[[ INFORMATION SUPPLIED open ]]

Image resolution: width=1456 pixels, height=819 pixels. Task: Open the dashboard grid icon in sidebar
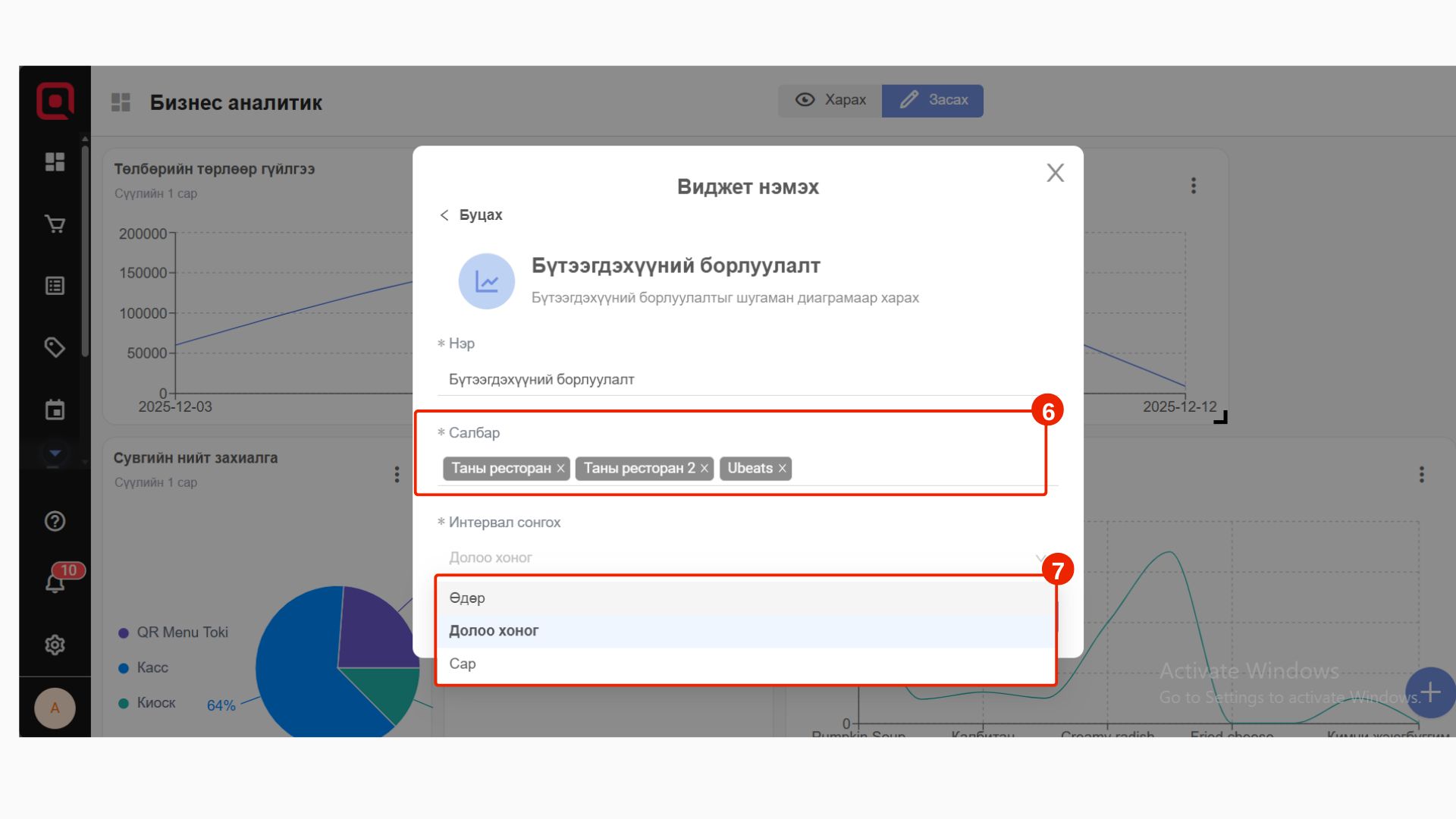pyautogui.click(x=55, y=162)
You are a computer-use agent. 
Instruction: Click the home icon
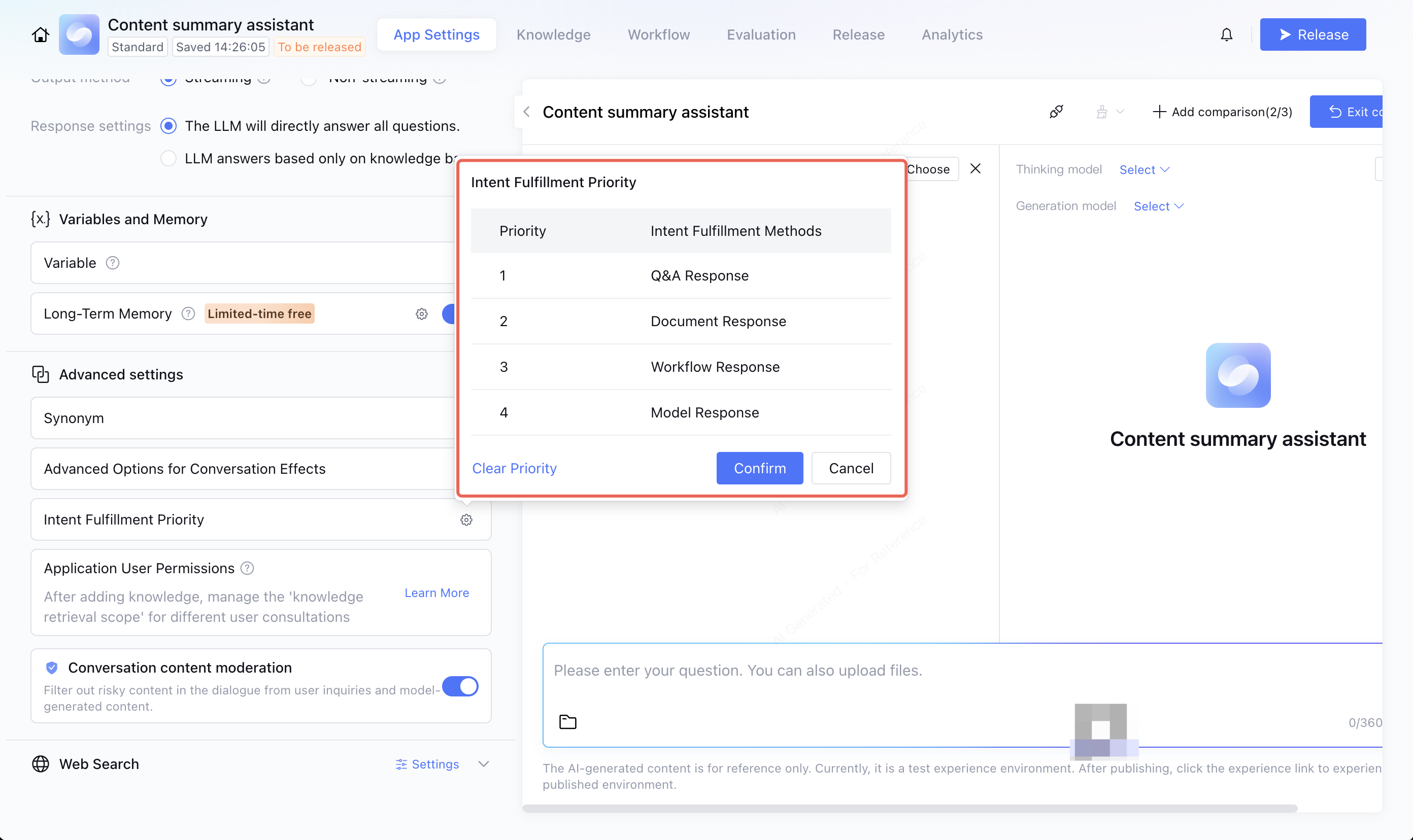[40, 34]
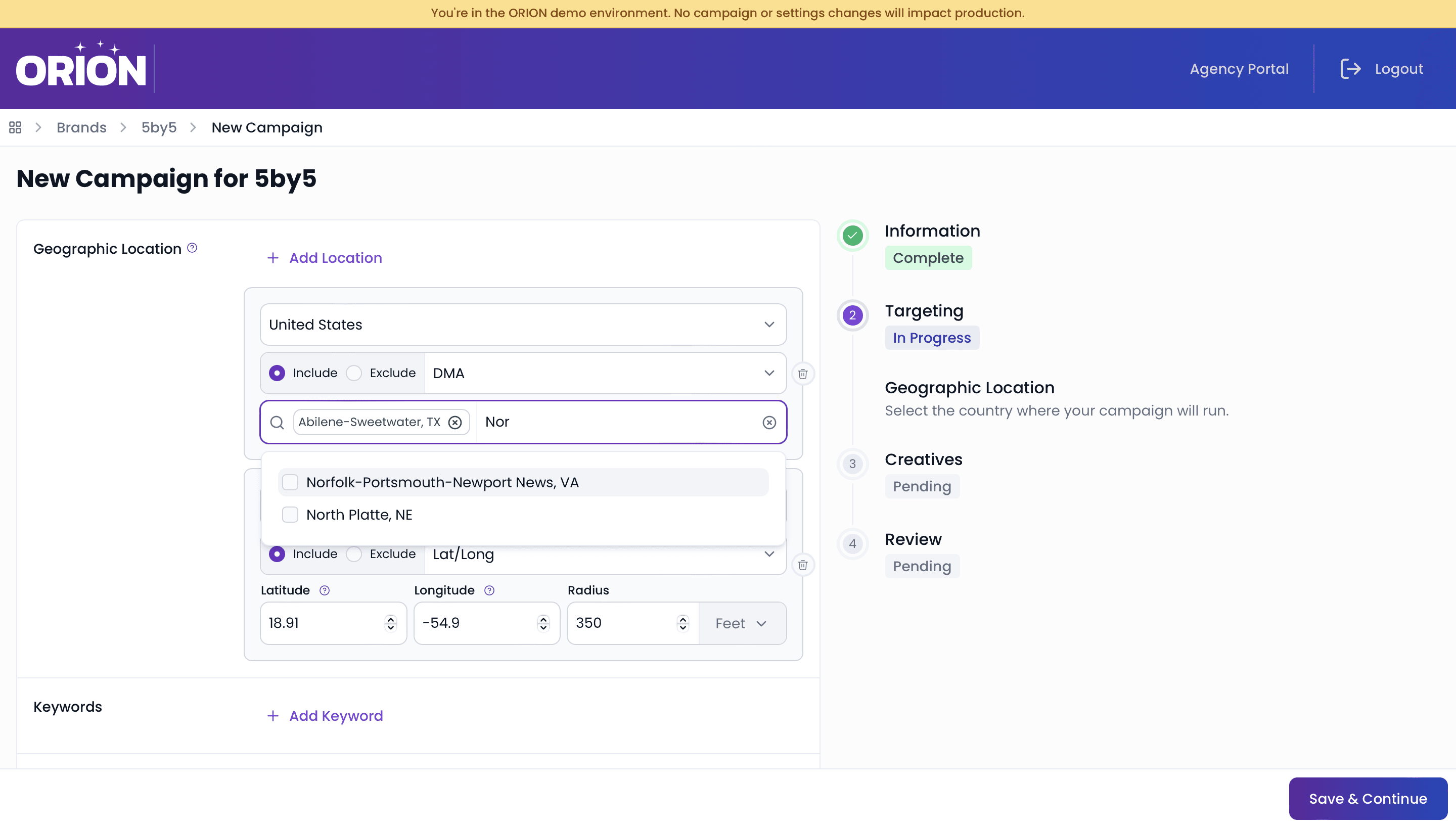Image resolution: width=1456 pixels, height=828 pixels.
Task: Click the dashboard grid icon in breadcrumb
Action: (x=15, y=127)
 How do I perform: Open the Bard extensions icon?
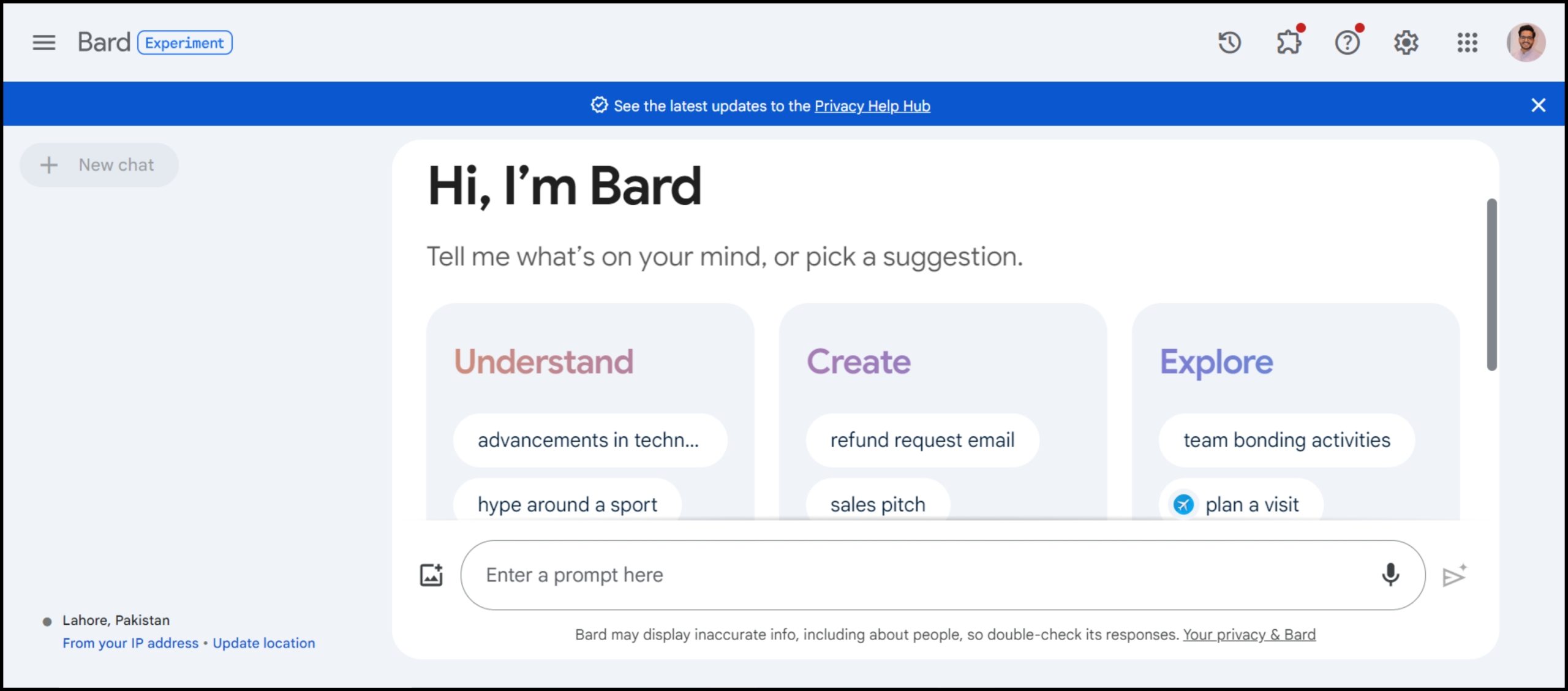click(1288, 42)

[[ INFORMATION SUPPLIED closed ]]

_YOUR INSTRUCTIONS:_
Starting with the first line of the material, print each line exactly until you have printed the line with "You are a computer-use agent.", and skip the pictures.

_RESPONSE:_
Image resolution: width=1456 pixels, height=819 pixels. Task: Open the dashboard grid icon in sidebar
pyautogui.click(x=55, y=162)
You are a computer-use agent. 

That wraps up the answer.